Because — and this is a yet deeper mystery — as human beings, as the world was created, our natural state is not the neutral posture of dispassionate observation so beloved by scientists, judges, and journalists alike. Our natural state is rather one of continual joy and wonder at all that God has made, at the heights of beauty of which creation is capable and the dazzling complexity of human personality and ingenuity; to rest in a loving thankfulness offered in praise back to God. 

The Gospel we preach, the Gospel Christmas celebrates, makes it possible to affirm that even grief and loss have been visited by Emmanuel, God-with-us, and that by his touch they blossom and grow in ways we cannot begin to guess or control. Freedom in Christ means, among other things, a restoration to this natural state of rest, where wonder and love comes as easily as breathing, and peace is deep enough to hold and encompass every pain and anxiety.
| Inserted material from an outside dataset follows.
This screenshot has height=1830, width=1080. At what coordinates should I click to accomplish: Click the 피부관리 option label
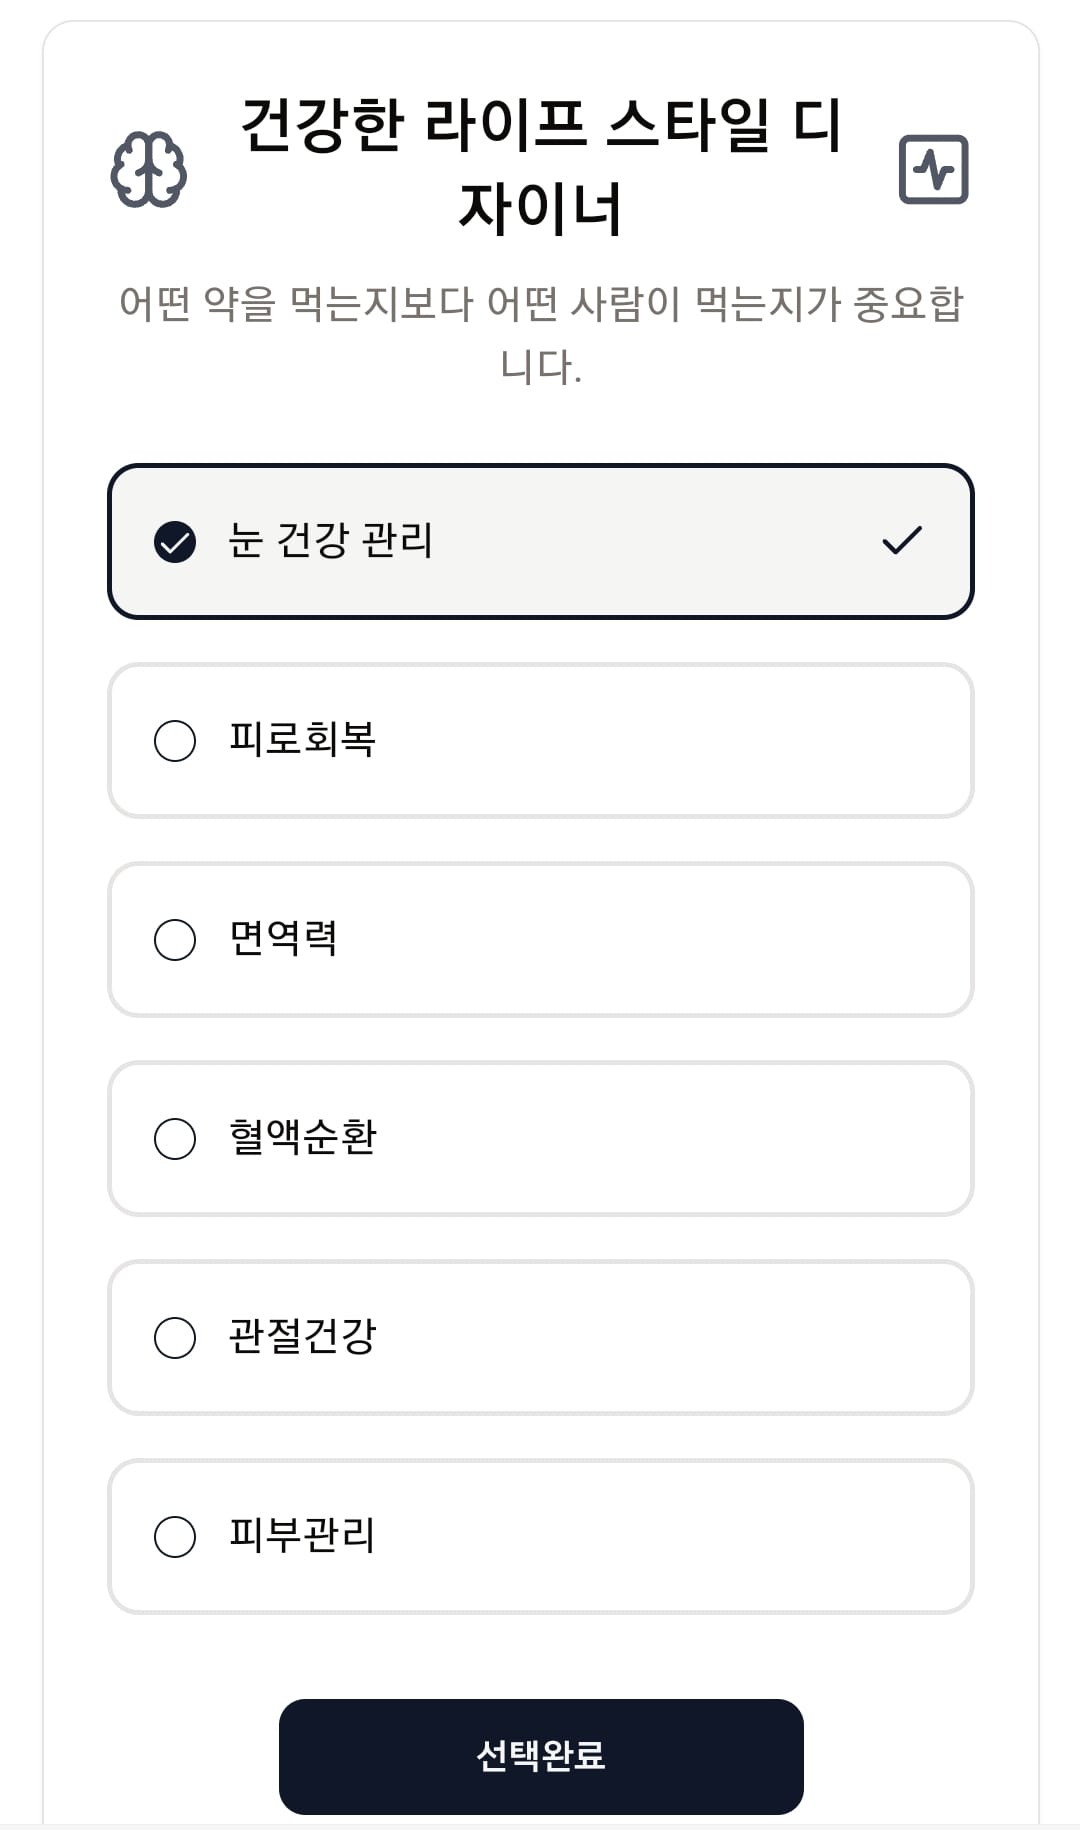[302, 1536]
So, on this third Sunday of Advent, whether you welcome or resist today’s many exhortations to rejoice, I pray that at some point in this coming Christmas season, a door opens for you, from whatever your present circumstances may be to the wide world of grace and love which God has placed at the root of each soul and every created thing. That in whatever narrow place you find yourself, the horizon begins to grow and new possibilities emerge of forgiveness and faith, just as the one born in the manger will rise from the dead and break every chain. And, that something of your self will be restored to you, which perhaps you did not know that you had lost.

In the Name of God, Father, Son, and Holy Spirit: Amen.